Para a Junta da Penha de França, “tornou-se evidente que o clube não assegurou uma adequada fiscalização da obra, tarefa que o contrato-programa lhe atribuiu”. Nesse mesmo contrato, está escrito que a autarquia assume a responsabilidade de fiscalizar o cumprimento autárquico. Há também uma comissão permanente de acompanhamento que deve seguir o desenrolar da obra e que tem elementos da Junta da Penha de França.
O problema adensa-se quando, no mesmo mês, o empreiteiro (a construtora Tanagra) informa a junta de que não fará a correcção dos defeitos porque “o clube se recusa a pagar parte dos trabalhos já executados na piscina”.
No mesmo comunicado, a junta diz ser “alheia a quaisquer litígios entre o clube e o empreiteiro” e avisa que vai deixar de pagar as contas do gás, da electricidade e água entretanto assumidas.
A junta diz que não existe “ainda qualquer previsão minimamente segura para o fim das obras”.
Silêncio total
A Renascença tentou falar com todos envolvidos no processo, mas esbarrou com um manto de silêncio quase total. O presidente do Estrelas S. João de Brito, Nuno Lopes, não respondeu ao pedido de entrevista e da secretaria do clube apenas chegou a resposta de que estão “a fazer todos os esforços para resolver o caso”.
Da junta de freguesia também nenhuma resposta. Fonte do gabinete do vereador do Desporto da Câmara de Lisboa, Jorge Máximo, informou que a câmara não vai falar sobre o caso.

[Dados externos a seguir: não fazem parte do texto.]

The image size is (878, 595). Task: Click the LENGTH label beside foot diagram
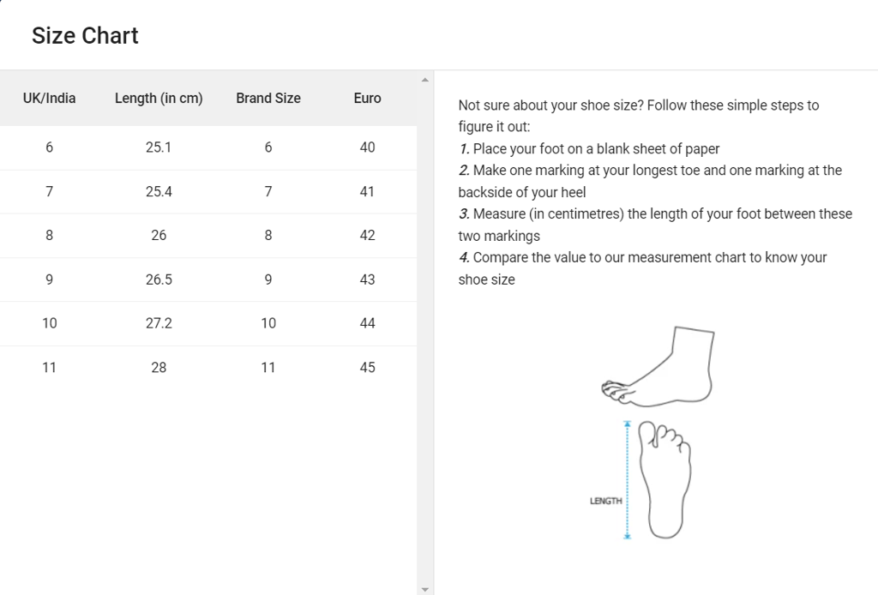coord(605,501)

Já o administrador da Tanagra Nuno Martins garantiu haver um grupo de trabalho para resolver o diferendo. Mas rejeitou responder a qualquer outra questão, afirmando que há já muita informação sobre o caso nas páginas das redes sociais das entidades envolvidas no caso.
“Milhares de prejuízo”
Se às perguntas da Renascença as respostas foram nulas ou sintéticas, no Facebook a discussão está ao rubro.
A Junta de Freguesia da Penha de França publicou no final de Março um esclarecimento a todos os fregueses na página do Facebook. O “post” gerou fortes reacções de muitos utentes. Ficou também patente o mal-estar entre a Junta e o Estrelas S. João de Brito.

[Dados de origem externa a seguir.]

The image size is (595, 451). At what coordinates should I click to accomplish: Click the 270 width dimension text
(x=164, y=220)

Em resposta à publicação, uma utente escreveu em resposta: “À conta da incompetência sabe-se lá de quem eu e várias pessoas ficam a arder com o dinheiro da inscrição!”
E prossegue: “Sinto-me burlada e enganada! É uma falta de respeito pelos munícipes que depositam total confiança na junta e no fim é o que se vê! Culpam uns e outros mas nós munícipes é que pagamos! Agradeço que me digam agora que me reembolsa o valor da inscrição!”
É aqui que começa a perceber-se o conflito entre junta e o clube. O presidente do S. João de Brito, Nuno Lopes, responde à internauta, dizendo que foi enviado um e-mail a todos os utentes inscritos a explicar a situação do encerramento. A mesma explicação, garante, está afixada na porta da piscina.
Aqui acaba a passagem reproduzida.